Monday, December 7, 2009

Mountain Climbing

Been away a while. I like writing...but the creative juice has been pouring into painting. I've got 3 "in the oven" now with a 4th that I'm wrestling with...cannot get the drawing the way I want it...it's the "Woman of the Andes" and I have been trying to downsize her and she won't have it, so I need to paint her big which is what she seems to want. There are the technical aspects to painting, as in I've been painting on masonite board...2'X2' and 2'X4'...but now I have to paint her on something bigger...looks like a canvas for the larger size, as the masonite board will be too heavy to manage.

Felled by a flu virus apparently. It moved in slowly after a huge dental appointment last Tuesday. I had a cervical spine surgery in July that now requires me to take an antibiotic an hour before any dental work...and that seemed to cap the globe and my immune system crashed. I think there is also the reality that grief had moved in, too. I'm still sorting and sifting the myriads of feelings...places in me known and unknown that presented themselves with Joseph's death. I was not a parent...I didn't bring a child into the world, so now the more distant perspective is that I was going to be a grandmother...and I had no clue how I was going to be able to manage that...to live it. And how to be the mother/grandmother to Brandy and Paul and all the mystery of all of that. Joseph's death somehow punctured that neurotic obsessing. None of that matters now. So I've allowed myself the discovery that there would have been a delicious role I could have played in this little boy's life...and that maybe I'm not the monster my mother needed to paint on me. As I sit in this garden of a new reality, there is a large measure of the grief, not just for the loss of Joseph...I know his soul is making the journey that is intended for him....but for Brandy and Paul. I feel them so keenly and when I wander into the place of the empathic knowing of the hugeness of their journey to receive this pregnancy that culminated in such tragedy, it undoes me. They are greatness in their soul presence in their ability to hold the anguish of this...I can only visit it piece by piece.

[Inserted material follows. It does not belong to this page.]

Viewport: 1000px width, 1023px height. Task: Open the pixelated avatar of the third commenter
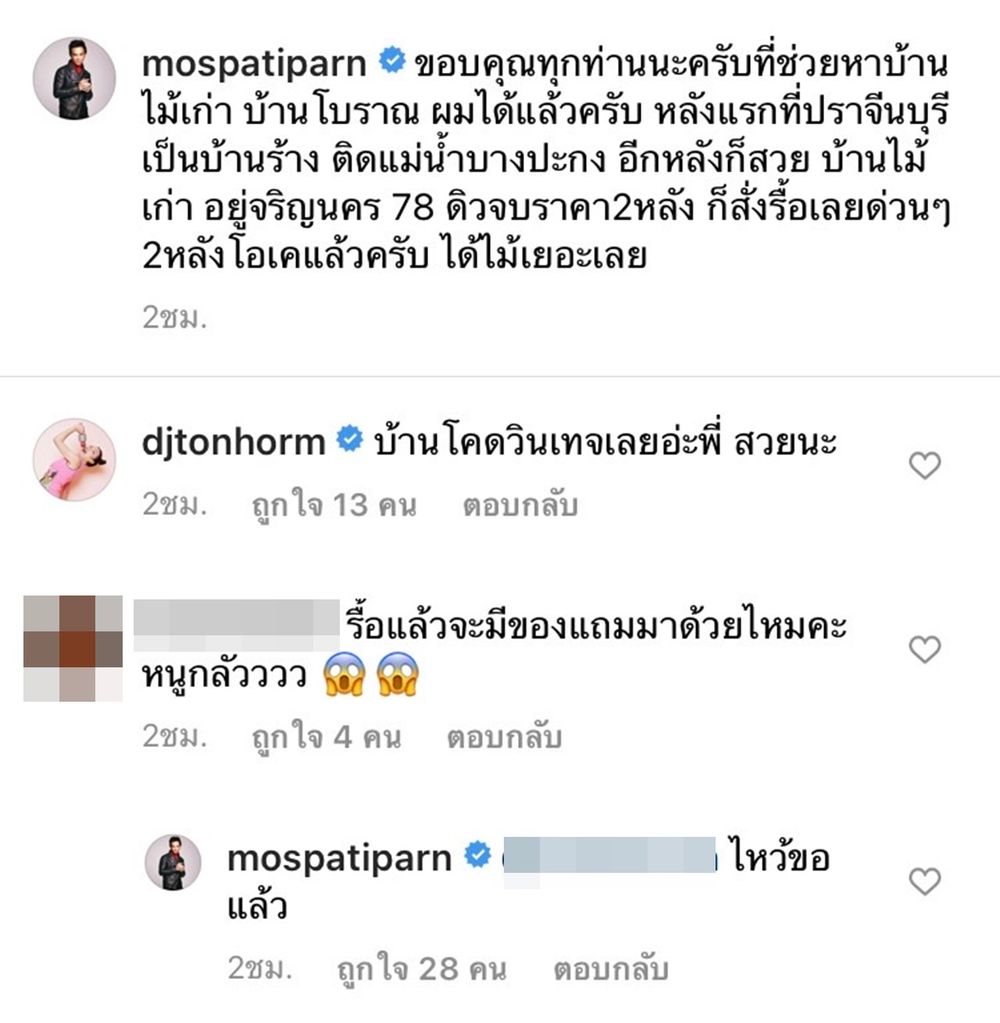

Thanks to the gods they are gifted cascades of synchronicities such as the memorial service yesterday at Mariposa. A greater tragedy would be if they could not be aware of the spiritual bounty that is laid out for them each day...in small ways and large, such as yesterday's gift. We get so much when we're able to hold the tension of both the wonder and joy AND pain and anguish of life...and there they both sit in the middle of that. They embrace their grief and they embrace their joy in life and I know they will be...and are just fine. And I am doing the same...not as gracefully maybe...but that's been my life's story and journey to learn. And so here is another chapter.

Winter is here in spades. I think it is the inevitable stamp of aging that to my surprise, I am not welcoming its entree. I'm feeling the weight of it. The cold is a challenge to me. The snow...as much as I want it and know that the land needs it is a challenge to me. Life in New Mexico is not for wimps and I know that and relish it. Am I up to it now? Too bad, as my soul depends on the "food" that is here, and somehow I must find a way to navigate once again, the steep challenges that have been mine to climb since earliest years.

1 comment:

  1. welcome back to your blog.. I missed it. you are so gifted in writing and painting and understanding. it deepens the understanding of our love. It makes me feel like you are right here talking to me over coffee. It is like a friend on line.. I can't wait to see how the paintings have unfolded. I am looking forward to every moment.